DriveVLM

Photo of author

By topfree

DriveVLM: The Convergence of Autonomous Driving and Large Vision-Language Models

Introduction

Autonomous driving has long been challenged by the need to understand complex urban environments and human behaviors. To address these challenges, researchers from Tsinghua University and Li Auto have introduced DriveVLM, an innovative system leveraging Vision-Language Models (VLMs) to enhance scene understanding and planning capabilities in autonomous driving.

Overview of DriveVLM

DriveVLM uses sequences of images as input and employs a Chain-of-Thought (CoT) mechanism for hierarchical planning predictions. This system can integrate traditional 3D perception and trajectory planning modules to bolster its spatial reasoning and real-time planning capabilities.

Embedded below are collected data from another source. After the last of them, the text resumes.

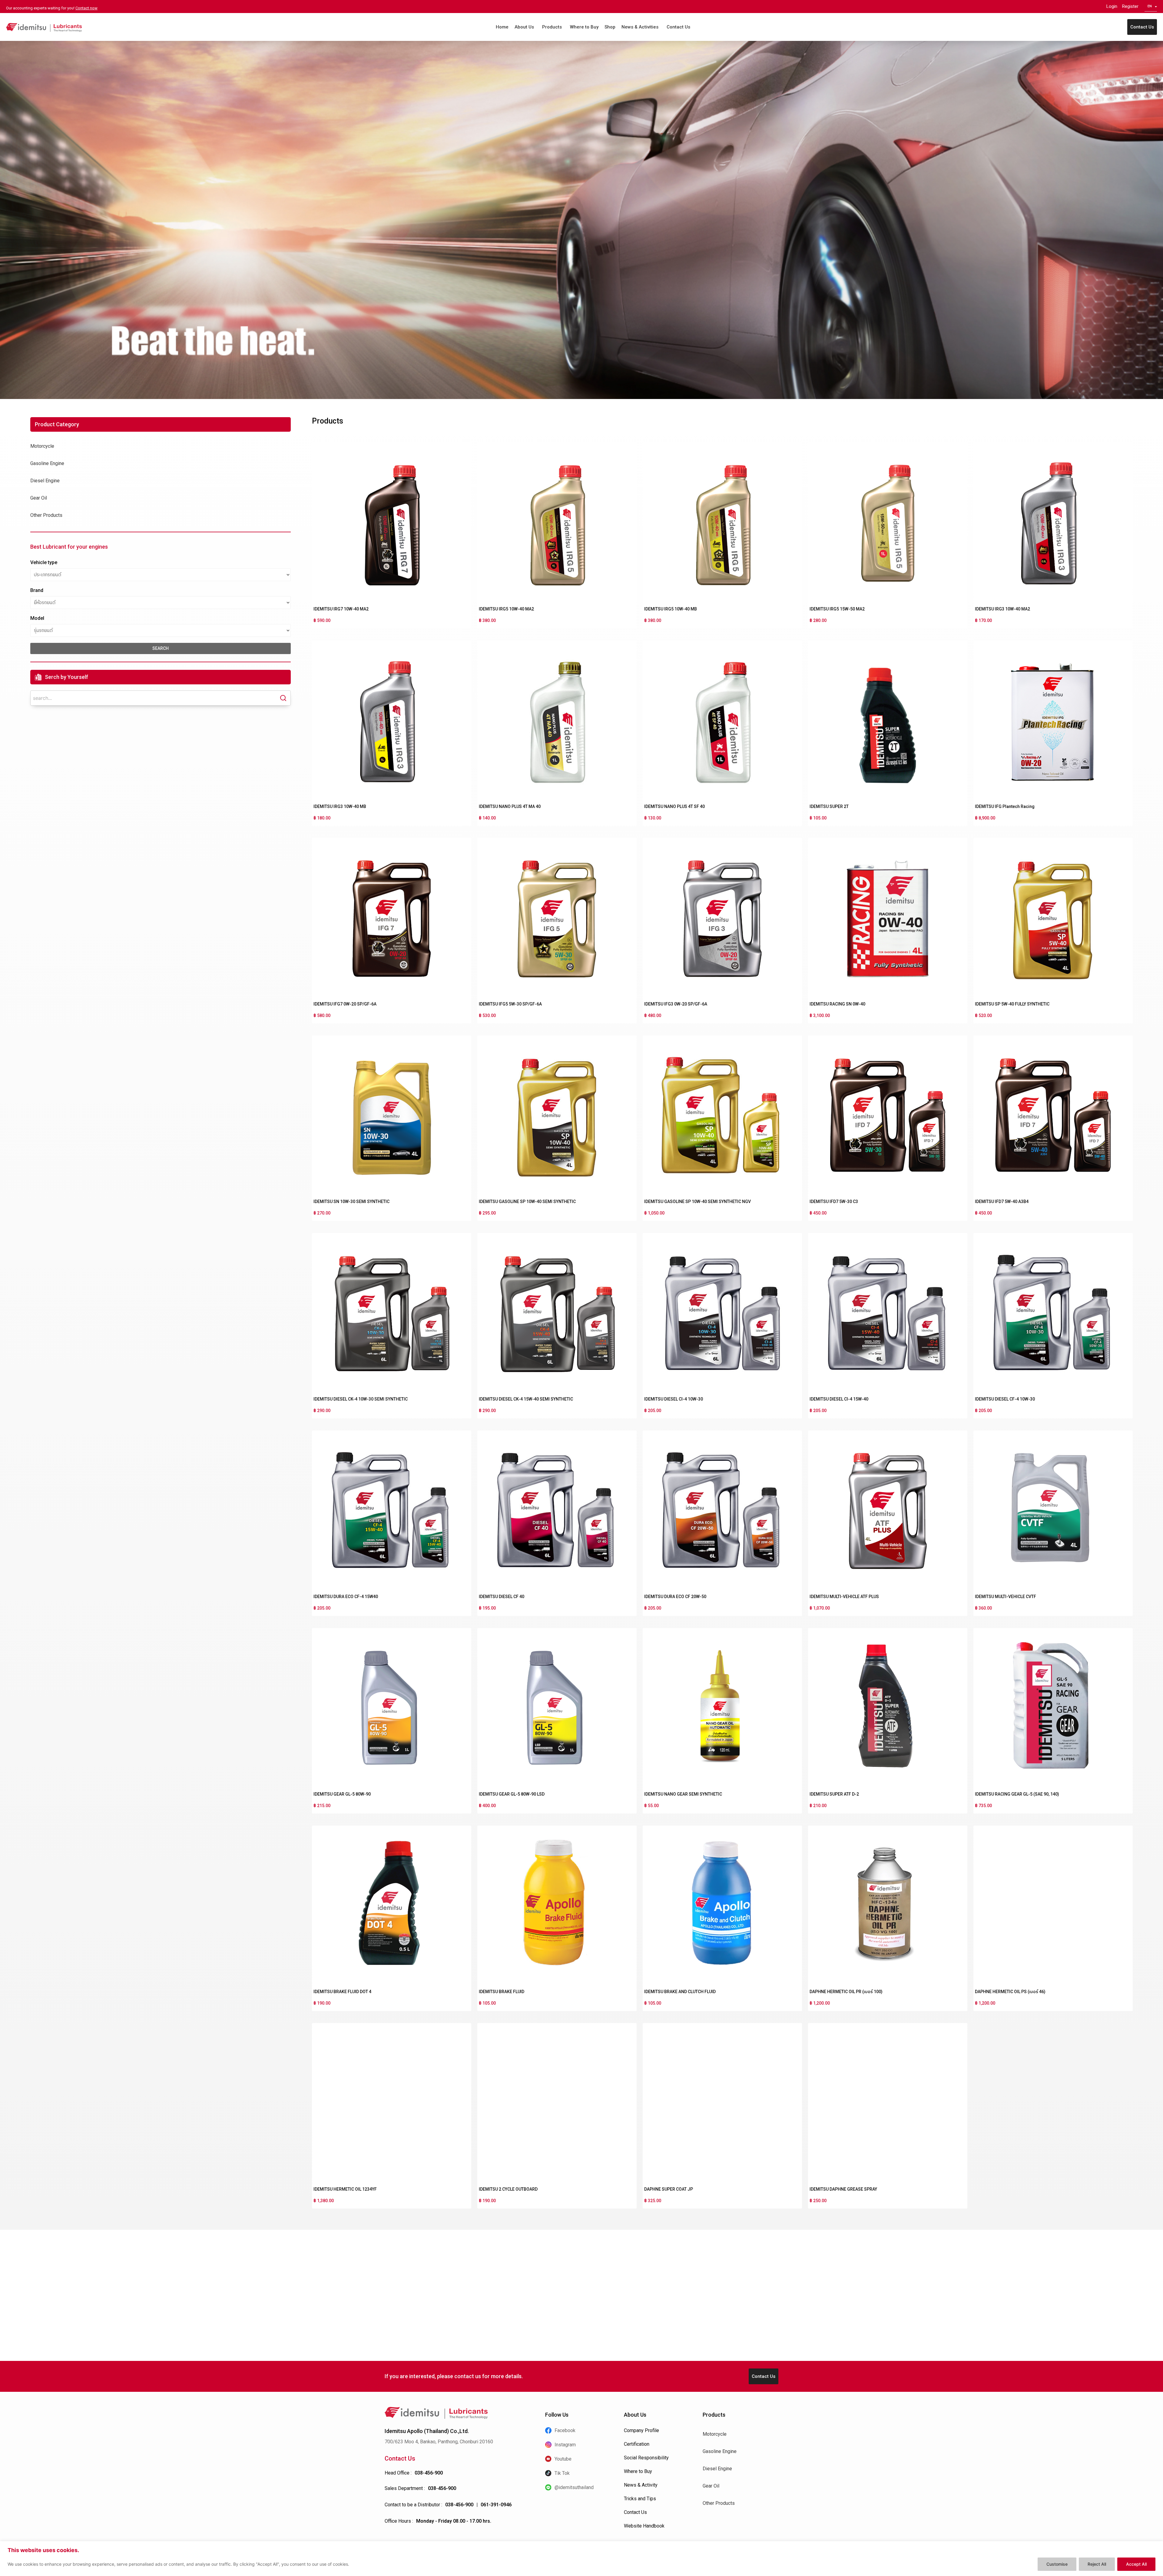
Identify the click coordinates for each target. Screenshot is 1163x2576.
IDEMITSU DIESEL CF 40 (501, 1596)
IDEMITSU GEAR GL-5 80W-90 (342, 1794)
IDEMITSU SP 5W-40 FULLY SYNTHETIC (1012, 1004)
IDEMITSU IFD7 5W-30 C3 (834, 1201)
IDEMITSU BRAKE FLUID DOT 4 (342, 1991)
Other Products (46, 515)
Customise (1057, 2564)
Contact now (86, 8)
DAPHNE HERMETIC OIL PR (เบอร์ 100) (846, 1991)
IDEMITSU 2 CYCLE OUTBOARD (508, 2189)
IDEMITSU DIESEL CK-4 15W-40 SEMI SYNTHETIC (526, 1399)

DriveVLM-Dual: A Hybrid Approach

Recognizing the computational limitations and spatial reasoning challenges of VLMs, the team developed DriveVLM-Dual. This hybrid system combines the strengths of DriveVLM with traditional autonomous driving methods, enhancing performance in complex driving scenarios.

Experimental Validation

The efficacy of DriveVLM and DriveVLM-Dual was tested using the nuScenes dataset and the SUP-AD dataset. Results demonstrated significant improvements in handling unpredictable and complex driving conditions. DriveVLM-Dual was also deployed on a production vehicle, proving its effectiveness in real-world environments.

Data Annotation Pipeline

To build a comprehensive scene understanding dataset, the team developed a data mining and annotation pipeline. Annotators meticulously describe, analyze, and plan scenes, with waypoints being auto-labeled from the vehicle’s IMU recordings.

Key Features

1. Enhanced Scene Understanding:

  • Utilizes Vision-Language Models for detailed scene descriptions and analyses.
  • Incorporates a Chain-of-Thought mechanism for hierarchical planning.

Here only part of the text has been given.